- **PROBLEM REQUIREMENTS**: Transcribe the lines that run from the one containing "You are a GUI" through the one containing "(x=374, y=84)", both ends included, and nothing else from the records.

- **INPUT DATA**:
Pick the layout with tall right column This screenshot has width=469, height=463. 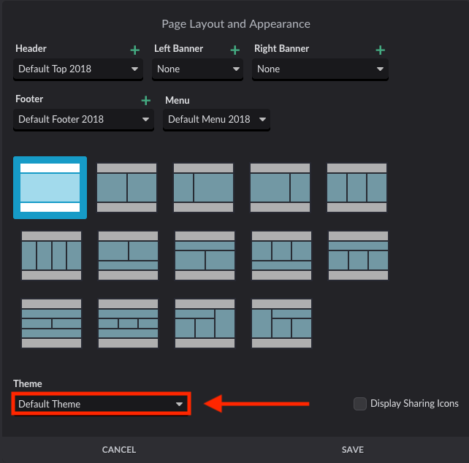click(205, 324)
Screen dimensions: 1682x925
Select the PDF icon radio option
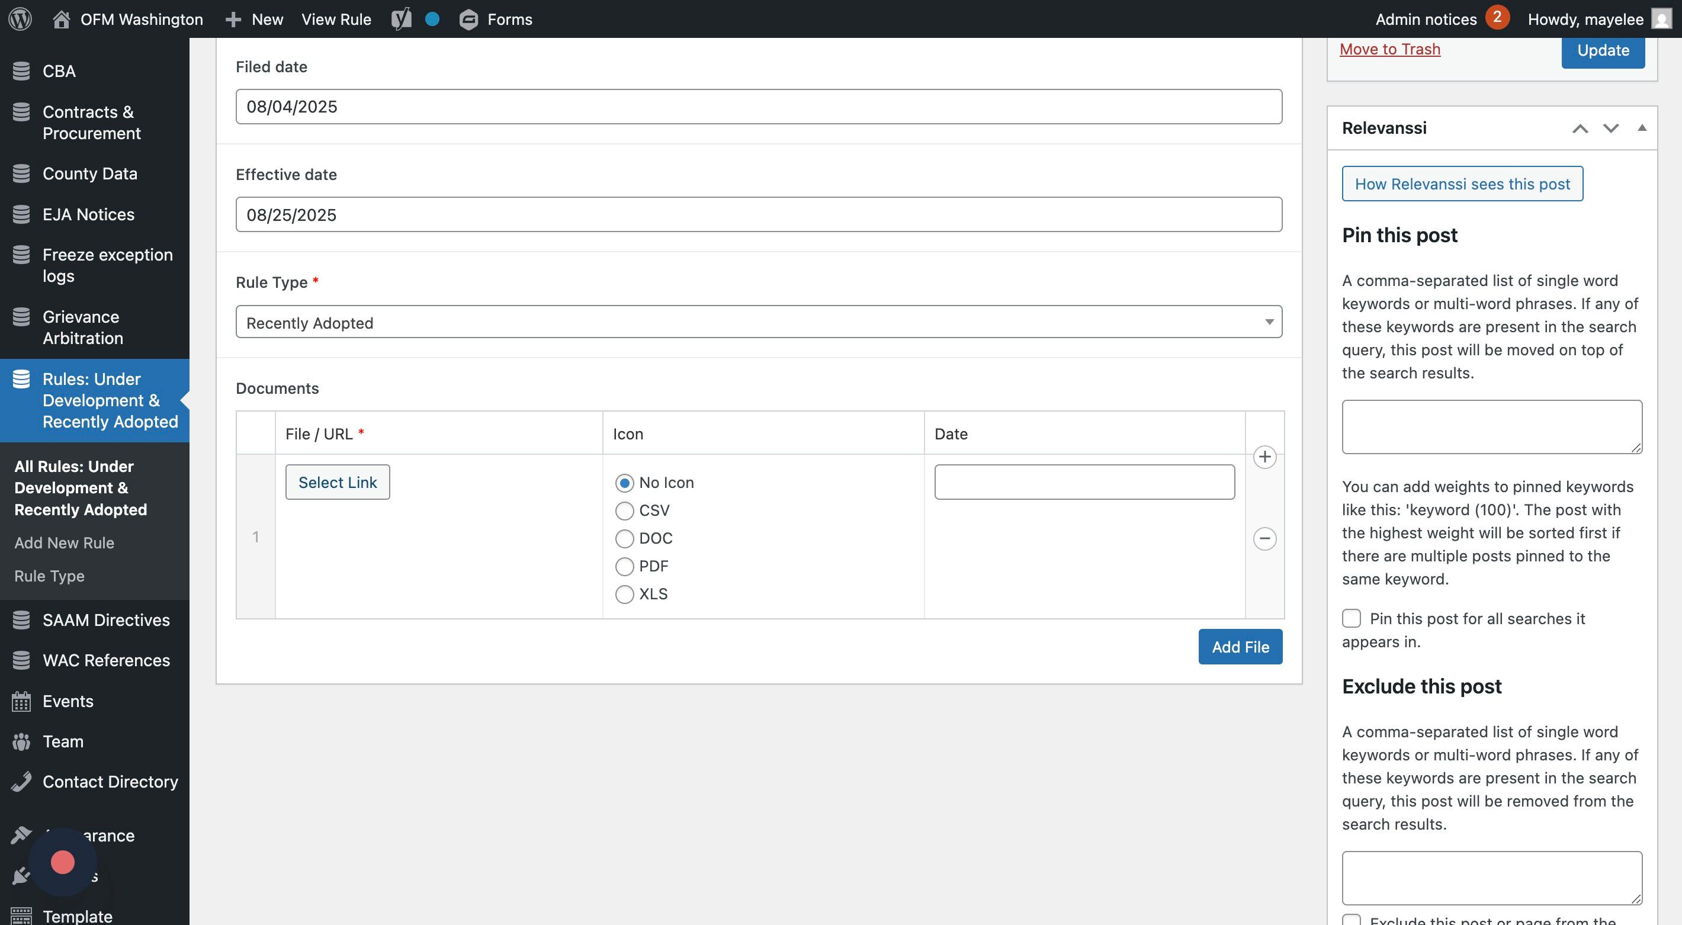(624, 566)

...

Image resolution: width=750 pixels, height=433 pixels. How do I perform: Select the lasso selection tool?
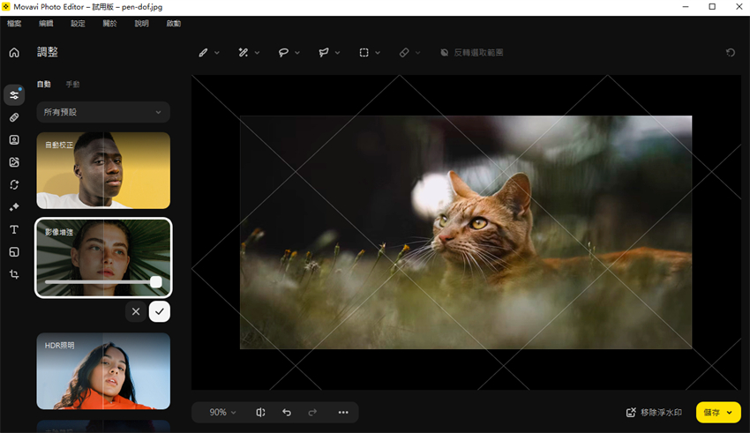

* * *

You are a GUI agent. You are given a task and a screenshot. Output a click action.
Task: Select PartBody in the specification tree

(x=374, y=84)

- **FINAL RESULT**:
You are a GUI agent. You are given a task and a screenshot. Output a click action.
Task: Select PartBody in the specification tree

(x=374, y=84)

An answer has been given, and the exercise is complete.